Exercise objective: Render every line of the entries below as a numbered list, omitting any blank lines and excluding the pictures from your answer.

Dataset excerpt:
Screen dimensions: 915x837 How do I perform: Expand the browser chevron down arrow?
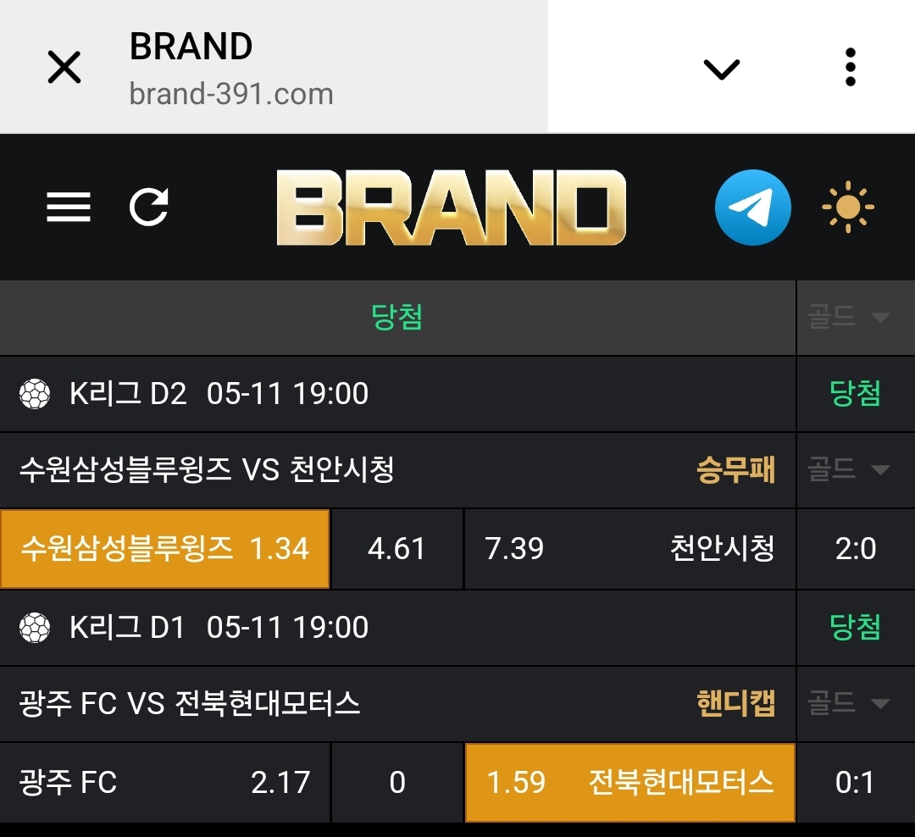point(722,69)
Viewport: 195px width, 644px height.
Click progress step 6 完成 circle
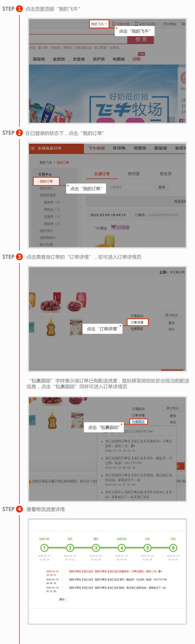point(173,548)
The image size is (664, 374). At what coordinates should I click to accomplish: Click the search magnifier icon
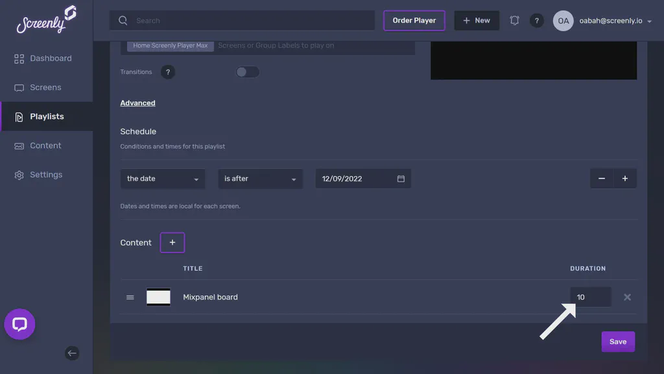[x=123, y=20]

Response:
1. Screen dimensions: 915x837 How do I perform: Expand the browser chevron down arrow?
2. point(722,69)
3. Viewport: 195px width, 644px height.
4. Click progress step 6 完成 circle
5. point(173,548)
6. The image size is (664, 374). At what coordinates should I click to accomplish: Click the search magnifier icon
7. [x=123, y=20]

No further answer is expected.